◆ Passage provided
The SCs control the hardware components that comprise a Sun Fire 12K or 15K server. Because they are a central control point for the entire frame, they represent an attack point for intruders. To improve reliability, availability, serviceability, and security (RASS), the SCs must be secured against malicious misuse and attack.
This article is one in a series that provides recommendations for enhancing the security of a Sun Fire system. After securing the SCs, we recommend that you use the "Securing the Sun Fire 12K and 15K Domains" article to secure the Sun Fire domains.
This article contains the following topics:
"Securing the System Controller"
"Verifying SC Hardening"
"About the Authors"
The following sections provide helpful information for understanding the SCs, hardware and software requirements, and other topics. This section contains the following topics:
"Assumptions and Limitations"
"Understanding the System Controller"
"Default SMS Configuration"
"SC Network Interfaces"
"Security Options in SMS 1.4"
Assumptions and Limitations
In this article, our recommendations are based on several assumptions and limitations as to what can be done to secure Sun Fire SCs, resulting in a supported configuration.
Our recommendations are based on Solaris TM 8 Operating Environment (2/02) or Solaris 9 Operating Environment running System Management Services software version 1.4 on the SCs. All of the Solaris Operating Environment (Solaris OE) components described in this article are included in these releases.
The recommendations in this article are for System Management Services (SMS) 1.4 software, and differences between SMS 1.4 and previous releases are not discussed. It is recommended that all customers upgrade their software to SMS 1.4 when possible.
Solaris Operating Environment (Solaris OE) hardening can be interpreted in many ways. For purposes of developing a hardened SC configuration, we address hardening all possible Solaris OE options. That is, anything that can be hardened is hardened. When there are good reasons for leaving services and daemons as they are, we do not harden or modify them.
Be aware that hardening Solaris OE configurations to the level described in this article may not be appropriate for your environment. For some environments, you may want to perform fewer hardening operations than recommended here. The configuration remains supported in these cases; however, additional hardening beyond what is recommended in this article is not supported.
You can customize a copy of the Sun Fire 12K and 15K SC module of the Solaris Security Toolkit to disable certain hardening scripts. It is strongly recommended that any modifications to the default modules be made in copies of those files to simplify upgrades to newer Solaris Security Toolkit versions.
Solaris OE minimization (removing Solaris OE packages to minimize security exposures) is not a generally supported option on the SCs. The baseline supported OE configuration for Sun Fire SCs requires the SUNWCall Solaris OE cluster. However, it is possible to create a supported exception to this rule. If you are interested in minimizing the SCs, contact your Sun account team for assistance.
Standard security rules apply to the hardening of SCs: That which is not specifically permitted is denied.
In this article, we omit additional software that you can install on the SCs, such as SunSM Remote Services Event Monitoring, SunSM Remote Services Net Connect, and Sun TM Management Center software. We recommend that you carefully consider the security implications implicit with the installation of these types of software.

◆ Exercises
1. Translate this sentence from the Sun Fire passage into Spanish: "Standard security rules apply to the hardening of SCs: That which is not specifically permitted is denied."
2. Please return, word for word, the stretch of the Sun Fire passage starting with "Solaris Operating Environment (Solaris OE) hardening" and going on through "or modify them.".

◆ Listed entries
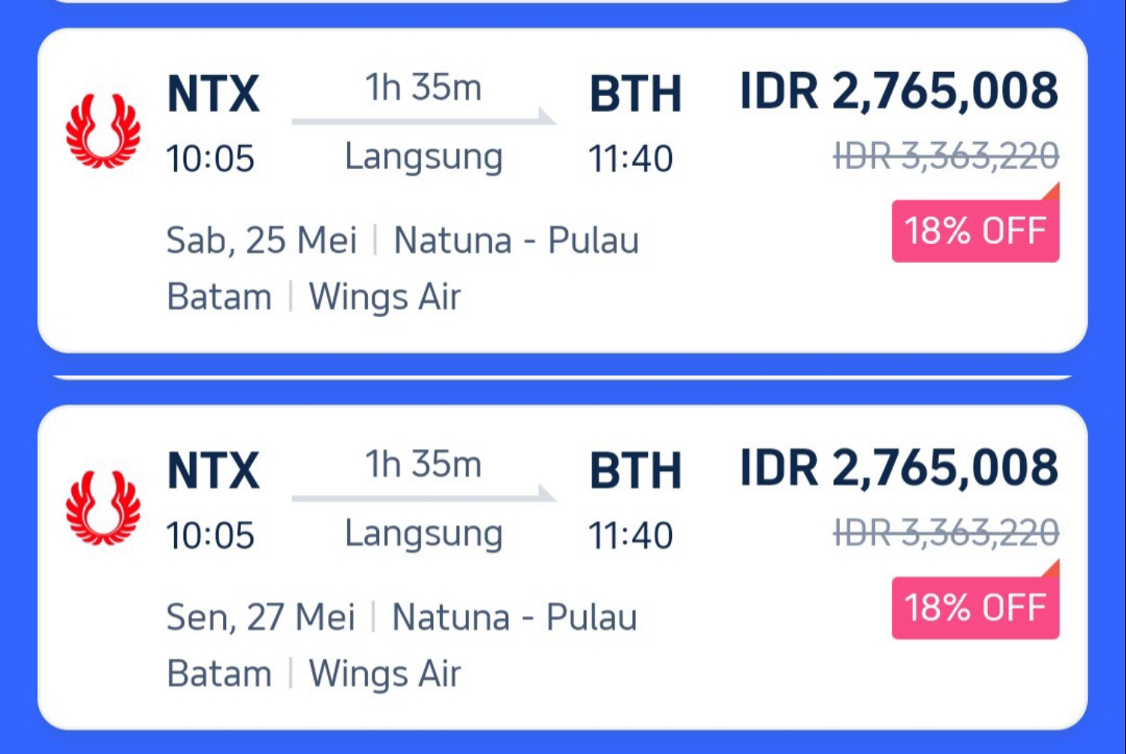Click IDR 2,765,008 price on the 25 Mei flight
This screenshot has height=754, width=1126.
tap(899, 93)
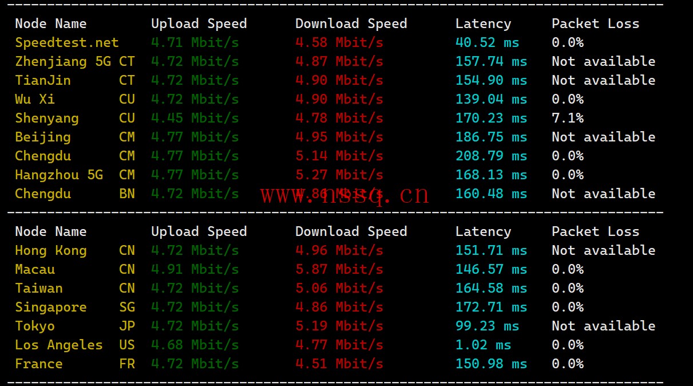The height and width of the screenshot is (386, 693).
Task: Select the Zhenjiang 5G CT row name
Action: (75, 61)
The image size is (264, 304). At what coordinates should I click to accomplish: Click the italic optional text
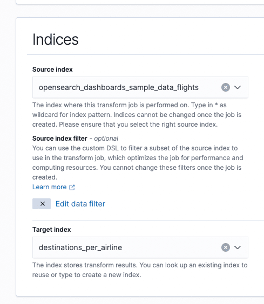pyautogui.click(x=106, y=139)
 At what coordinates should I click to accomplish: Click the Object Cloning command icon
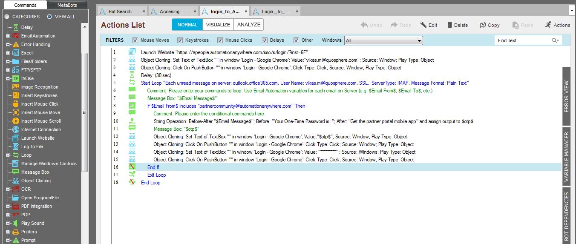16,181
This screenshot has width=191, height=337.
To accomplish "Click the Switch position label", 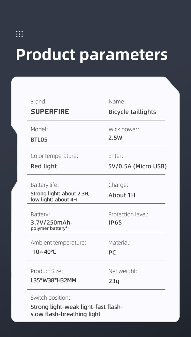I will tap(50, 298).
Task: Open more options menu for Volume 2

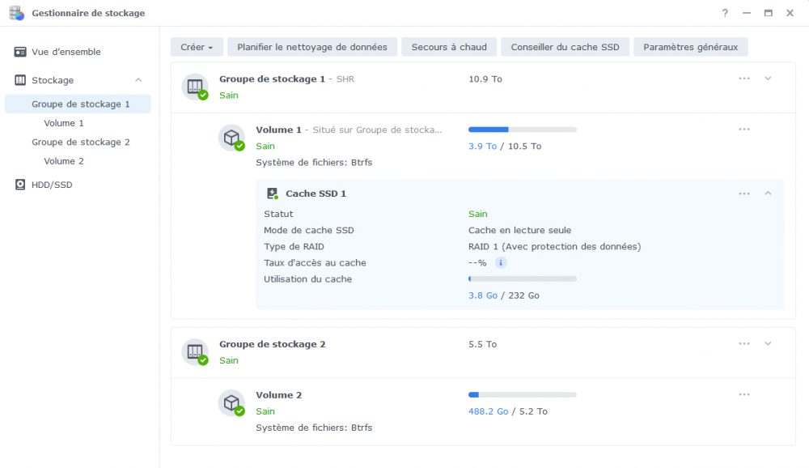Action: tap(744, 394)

◆ Solutions to the problems
1. Las reglas de seguridad estándar se aplican al bastionado de los SC: lo que no está específicamente permitido está denegado.

2.
Solaris Operating Environment (Solaris OE) hardening can be interpreted in many ways. For purposes of developing a hardened SC configuration, we address hardening all possible Solaris OE options. That is, anything that can be hardened is hardened. When there are good reasons for leaving services and daemons as they are, we do not harden or modify them.